▸ **PASSAGE GIVEN**:
# BIG - Big Un Limited



## System (30 December 2014)

Big Un Limited (BIG) was formerly known as Republic Gold Limited (RAU).

Previous discussion of this company can be found in the RAU thread: https://www.aussiestockforums.com/forums/showthread.php?t=7520

On 9 October 2014, Republic announced its intention to merge with Big Review TV Limited (BRTV), an unlisted public company that has developed a video production and review platform that integrates video, internet, social media and an innovative mobile phone App in order to provide a large collection of video reviews of businesses. 

http://www.bigreviewtv.com


----------



## noirua (19 January 2017)

System said:


> Big Un Limited (BIG) was formerly known as Republic Gold Limited (RAU).
> 
> Previous discussion of this company can be found in the RAU thread: https://www.aussiestockforums.com/forums/showthread.php?t=7520
> 
> ...




Quite some time has passed since my dilapidated Republic Gold stock became BIG UN LIMITED. Recently the shares have recovered after hitting the floor around 9 cents and now trade around 35 cents a share.

▸ **REQUESTS**:
1. Summarize the Big Un Limited thread in two sentences.
2. In the Big Un Limited thread, take the passage between "Quite some time" and "cents a share.", inclusive, and rewrite it, substituting "38 cents" for "35 cents".
Rely only on the Big Un Limited thread when you respond.

▸ **DATA SHOWN**:
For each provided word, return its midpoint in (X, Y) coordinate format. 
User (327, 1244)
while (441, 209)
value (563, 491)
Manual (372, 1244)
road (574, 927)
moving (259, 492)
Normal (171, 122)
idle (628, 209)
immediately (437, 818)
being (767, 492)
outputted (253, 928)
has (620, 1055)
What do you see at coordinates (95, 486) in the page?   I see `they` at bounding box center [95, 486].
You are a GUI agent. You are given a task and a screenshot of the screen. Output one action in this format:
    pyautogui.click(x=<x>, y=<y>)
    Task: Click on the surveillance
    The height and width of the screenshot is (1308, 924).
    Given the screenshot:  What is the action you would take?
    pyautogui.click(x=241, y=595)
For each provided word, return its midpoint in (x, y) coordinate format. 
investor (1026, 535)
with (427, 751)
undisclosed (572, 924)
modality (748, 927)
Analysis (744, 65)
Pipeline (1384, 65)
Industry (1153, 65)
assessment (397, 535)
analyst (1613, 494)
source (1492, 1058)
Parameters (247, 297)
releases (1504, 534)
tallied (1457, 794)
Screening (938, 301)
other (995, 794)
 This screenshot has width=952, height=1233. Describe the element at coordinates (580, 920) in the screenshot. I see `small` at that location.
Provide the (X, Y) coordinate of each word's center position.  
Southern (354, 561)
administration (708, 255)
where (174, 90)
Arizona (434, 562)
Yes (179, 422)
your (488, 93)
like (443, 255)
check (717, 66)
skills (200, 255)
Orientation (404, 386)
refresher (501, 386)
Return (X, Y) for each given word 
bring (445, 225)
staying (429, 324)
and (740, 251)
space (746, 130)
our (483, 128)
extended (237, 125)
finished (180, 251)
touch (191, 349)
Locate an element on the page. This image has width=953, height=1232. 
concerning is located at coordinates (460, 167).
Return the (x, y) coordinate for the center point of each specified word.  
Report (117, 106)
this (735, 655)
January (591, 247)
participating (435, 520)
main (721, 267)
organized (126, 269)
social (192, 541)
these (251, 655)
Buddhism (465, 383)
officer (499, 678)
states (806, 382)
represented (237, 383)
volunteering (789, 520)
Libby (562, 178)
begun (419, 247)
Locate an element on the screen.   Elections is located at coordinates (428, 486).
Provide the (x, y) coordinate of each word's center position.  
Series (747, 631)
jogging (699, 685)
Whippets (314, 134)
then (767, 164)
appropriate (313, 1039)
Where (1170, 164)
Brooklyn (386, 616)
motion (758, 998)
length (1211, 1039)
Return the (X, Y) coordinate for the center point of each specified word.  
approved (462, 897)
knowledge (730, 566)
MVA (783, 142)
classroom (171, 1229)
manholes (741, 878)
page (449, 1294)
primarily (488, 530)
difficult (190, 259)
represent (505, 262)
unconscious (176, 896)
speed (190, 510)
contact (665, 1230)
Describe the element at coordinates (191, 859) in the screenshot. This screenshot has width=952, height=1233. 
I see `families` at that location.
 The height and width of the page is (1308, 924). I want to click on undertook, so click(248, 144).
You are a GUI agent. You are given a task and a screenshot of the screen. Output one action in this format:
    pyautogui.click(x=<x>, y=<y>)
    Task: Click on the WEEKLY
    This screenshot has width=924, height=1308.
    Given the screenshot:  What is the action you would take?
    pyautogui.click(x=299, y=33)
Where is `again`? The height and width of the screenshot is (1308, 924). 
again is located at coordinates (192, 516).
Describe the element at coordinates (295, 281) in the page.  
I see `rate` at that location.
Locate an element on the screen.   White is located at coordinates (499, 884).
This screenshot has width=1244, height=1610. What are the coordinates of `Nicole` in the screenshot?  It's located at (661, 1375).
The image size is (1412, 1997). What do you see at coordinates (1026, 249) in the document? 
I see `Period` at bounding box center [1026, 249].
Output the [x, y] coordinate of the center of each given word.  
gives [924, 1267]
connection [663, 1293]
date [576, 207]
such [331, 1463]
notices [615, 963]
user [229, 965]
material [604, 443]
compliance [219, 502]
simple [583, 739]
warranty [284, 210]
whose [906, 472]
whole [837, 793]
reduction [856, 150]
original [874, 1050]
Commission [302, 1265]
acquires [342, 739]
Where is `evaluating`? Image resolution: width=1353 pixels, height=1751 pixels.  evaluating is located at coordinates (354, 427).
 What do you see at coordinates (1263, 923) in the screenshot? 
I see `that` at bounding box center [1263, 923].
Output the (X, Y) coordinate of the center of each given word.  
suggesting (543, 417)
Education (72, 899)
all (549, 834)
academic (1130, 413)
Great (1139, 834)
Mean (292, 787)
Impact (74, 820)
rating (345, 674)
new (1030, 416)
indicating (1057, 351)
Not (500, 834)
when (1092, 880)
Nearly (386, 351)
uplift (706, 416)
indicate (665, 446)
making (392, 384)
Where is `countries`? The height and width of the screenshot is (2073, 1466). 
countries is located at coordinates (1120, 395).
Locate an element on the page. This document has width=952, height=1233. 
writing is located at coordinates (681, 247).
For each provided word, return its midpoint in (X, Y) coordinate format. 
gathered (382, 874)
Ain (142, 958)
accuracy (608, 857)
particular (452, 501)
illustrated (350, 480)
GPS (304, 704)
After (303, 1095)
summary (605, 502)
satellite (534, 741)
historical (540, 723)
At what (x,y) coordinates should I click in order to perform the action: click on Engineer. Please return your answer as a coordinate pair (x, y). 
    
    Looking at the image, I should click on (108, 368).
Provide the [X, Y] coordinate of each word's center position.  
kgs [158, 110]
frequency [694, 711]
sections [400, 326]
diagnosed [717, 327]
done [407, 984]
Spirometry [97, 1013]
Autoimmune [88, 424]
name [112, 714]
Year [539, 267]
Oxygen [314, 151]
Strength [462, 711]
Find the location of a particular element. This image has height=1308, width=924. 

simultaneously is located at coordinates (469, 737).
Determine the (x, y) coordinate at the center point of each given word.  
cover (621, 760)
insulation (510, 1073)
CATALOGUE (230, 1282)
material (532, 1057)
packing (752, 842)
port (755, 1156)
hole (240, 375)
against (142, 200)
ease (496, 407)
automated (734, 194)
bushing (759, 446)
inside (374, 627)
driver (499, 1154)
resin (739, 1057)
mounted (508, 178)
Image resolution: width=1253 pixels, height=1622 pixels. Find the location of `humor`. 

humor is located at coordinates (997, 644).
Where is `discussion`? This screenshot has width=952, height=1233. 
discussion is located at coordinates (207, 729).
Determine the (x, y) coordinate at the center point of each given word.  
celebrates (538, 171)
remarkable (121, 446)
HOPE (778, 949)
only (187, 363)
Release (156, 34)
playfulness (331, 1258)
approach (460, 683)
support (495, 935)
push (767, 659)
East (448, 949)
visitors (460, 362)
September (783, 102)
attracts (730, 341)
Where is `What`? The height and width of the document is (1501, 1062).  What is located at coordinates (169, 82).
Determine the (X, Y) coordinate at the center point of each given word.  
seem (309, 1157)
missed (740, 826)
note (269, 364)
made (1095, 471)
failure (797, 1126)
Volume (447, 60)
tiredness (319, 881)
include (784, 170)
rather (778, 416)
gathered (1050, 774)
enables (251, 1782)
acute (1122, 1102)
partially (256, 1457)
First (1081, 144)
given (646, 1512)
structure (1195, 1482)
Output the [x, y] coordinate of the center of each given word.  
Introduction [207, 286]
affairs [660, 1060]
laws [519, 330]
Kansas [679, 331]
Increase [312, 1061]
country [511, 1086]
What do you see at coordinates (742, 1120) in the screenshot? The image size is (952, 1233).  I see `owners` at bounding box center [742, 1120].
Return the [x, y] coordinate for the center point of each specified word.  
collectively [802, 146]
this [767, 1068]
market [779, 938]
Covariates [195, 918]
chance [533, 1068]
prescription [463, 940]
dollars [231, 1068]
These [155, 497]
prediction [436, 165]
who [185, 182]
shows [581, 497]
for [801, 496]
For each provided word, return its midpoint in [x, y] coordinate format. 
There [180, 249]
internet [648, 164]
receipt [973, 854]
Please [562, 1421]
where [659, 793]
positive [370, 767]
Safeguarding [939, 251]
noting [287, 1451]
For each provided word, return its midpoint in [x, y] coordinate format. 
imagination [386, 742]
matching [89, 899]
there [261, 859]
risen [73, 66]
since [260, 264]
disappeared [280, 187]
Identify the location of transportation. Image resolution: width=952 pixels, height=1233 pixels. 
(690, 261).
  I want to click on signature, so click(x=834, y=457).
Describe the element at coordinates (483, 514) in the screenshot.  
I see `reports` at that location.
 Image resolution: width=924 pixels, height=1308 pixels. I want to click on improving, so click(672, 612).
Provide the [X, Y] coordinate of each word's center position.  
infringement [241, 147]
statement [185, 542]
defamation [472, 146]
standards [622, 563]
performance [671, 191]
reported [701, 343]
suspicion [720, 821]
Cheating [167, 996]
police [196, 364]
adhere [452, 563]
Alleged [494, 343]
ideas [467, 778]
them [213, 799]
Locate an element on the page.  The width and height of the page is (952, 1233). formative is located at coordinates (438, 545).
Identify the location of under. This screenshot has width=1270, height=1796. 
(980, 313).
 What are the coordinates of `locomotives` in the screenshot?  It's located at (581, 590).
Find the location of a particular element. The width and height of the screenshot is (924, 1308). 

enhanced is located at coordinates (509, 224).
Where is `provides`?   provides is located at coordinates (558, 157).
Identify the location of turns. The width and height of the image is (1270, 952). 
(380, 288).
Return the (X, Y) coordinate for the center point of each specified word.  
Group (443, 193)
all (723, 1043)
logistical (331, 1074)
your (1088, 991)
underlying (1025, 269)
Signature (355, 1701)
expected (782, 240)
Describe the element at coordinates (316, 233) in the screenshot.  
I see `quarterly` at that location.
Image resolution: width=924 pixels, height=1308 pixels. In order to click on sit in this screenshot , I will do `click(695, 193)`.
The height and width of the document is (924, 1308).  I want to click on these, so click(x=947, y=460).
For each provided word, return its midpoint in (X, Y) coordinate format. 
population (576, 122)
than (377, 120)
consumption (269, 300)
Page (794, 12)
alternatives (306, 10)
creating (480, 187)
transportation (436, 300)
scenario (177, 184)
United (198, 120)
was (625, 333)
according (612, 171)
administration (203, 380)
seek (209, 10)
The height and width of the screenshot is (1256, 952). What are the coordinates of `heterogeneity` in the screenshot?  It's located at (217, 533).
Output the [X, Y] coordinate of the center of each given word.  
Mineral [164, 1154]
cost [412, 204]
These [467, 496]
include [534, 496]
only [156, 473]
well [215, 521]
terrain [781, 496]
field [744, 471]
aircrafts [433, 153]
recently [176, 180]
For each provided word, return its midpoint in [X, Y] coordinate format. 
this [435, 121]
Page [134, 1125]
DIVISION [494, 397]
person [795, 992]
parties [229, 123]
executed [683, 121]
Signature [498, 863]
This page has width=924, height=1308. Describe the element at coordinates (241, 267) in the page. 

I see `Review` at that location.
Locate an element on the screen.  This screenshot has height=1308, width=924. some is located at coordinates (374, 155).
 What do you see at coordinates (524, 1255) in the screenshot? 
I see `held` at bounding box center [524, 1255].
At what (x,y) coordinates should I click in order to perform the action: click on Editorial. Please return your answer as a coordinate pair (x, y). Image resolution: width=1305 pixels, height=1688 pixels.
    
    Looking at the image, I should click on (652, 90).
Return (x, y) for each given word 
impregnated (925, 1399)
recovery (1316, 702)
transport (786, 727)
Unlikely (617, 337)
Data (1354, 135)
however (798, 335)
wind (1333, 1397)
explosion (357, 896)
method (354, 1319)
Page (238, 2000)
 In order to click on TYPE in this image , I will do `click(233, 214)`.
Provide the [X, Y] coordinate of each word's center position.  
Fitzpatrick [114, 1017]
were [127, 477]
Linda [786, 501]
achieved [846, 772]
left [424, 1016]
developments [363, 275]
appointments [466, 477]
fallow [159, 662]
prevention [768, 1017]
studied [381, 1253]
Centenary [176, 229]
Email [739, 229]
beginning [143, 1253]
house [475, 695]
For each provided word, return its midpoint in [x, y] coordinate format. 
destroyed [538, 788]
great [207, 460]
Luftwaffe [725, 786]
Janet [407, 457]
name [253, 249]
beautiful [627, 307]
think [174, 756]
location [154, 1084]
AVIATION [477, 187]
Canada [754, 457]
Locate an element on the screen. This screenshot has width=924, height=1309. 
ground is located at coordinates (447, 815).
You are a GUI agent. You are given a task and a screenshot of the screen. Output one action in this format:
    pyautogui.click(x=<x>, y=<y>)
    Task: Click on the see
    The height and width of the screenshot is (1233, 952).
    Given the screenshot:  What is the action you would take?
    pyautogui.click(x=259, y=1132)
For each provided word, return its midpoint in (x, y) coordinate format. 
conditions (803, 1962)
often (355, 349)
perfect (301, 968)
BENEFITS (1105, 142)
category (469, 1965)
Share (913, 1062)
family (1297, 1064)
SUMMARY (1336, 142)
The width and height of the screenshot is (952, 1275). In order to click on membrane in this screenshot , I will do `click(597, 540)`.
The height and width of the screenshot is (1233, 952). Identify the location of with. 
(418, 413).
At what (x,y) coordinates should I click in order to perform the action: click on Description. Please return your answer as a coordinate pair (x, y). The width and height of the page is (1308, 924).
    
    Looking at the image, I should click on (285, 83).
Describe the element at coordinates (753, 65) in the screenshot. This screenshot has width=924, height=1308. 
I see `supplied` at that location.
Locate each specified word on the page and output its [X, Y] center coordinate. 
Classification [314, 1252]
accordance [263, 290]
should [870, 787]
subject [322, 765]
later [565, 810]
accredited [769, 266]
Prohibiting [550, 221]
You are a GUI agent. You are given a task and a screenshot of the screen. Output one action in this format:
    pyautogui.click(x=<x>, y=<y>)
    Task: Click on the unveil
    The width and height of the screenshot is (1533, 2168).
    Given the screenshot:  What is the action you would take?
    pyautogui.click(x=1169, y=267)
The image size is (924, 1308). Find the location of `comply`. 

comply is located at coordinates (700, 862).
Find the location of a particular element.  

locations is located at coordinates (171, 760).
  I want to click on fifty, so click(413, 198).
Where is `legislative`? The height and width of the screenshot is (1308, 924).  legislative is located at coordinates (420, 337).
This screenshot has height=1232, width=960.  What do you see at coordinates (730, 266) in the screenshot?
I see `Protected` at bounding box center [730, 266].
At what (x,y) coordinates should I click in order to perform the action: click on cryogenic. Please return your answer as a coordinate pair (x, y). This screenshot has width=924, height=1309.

▸ **RESULTS BY TASK**:
1. Big Un Limited, formerly Republic Gold Limited, announced on 9 October 2014 that it intended to merge with Big Review TV Limited. Big Review TV Limited is an unlisted public company that developed a video production and review platform for businesses, and a later post notes that the shares recovered from about 9 cents to around 35 cents.

2.
Quite some time has passed since my dilapidated Republic Gold stock became BIG UN LIMITED. Recently the shares have recovered after hitting the floor around 9 cents and now trade around 38 cents a share.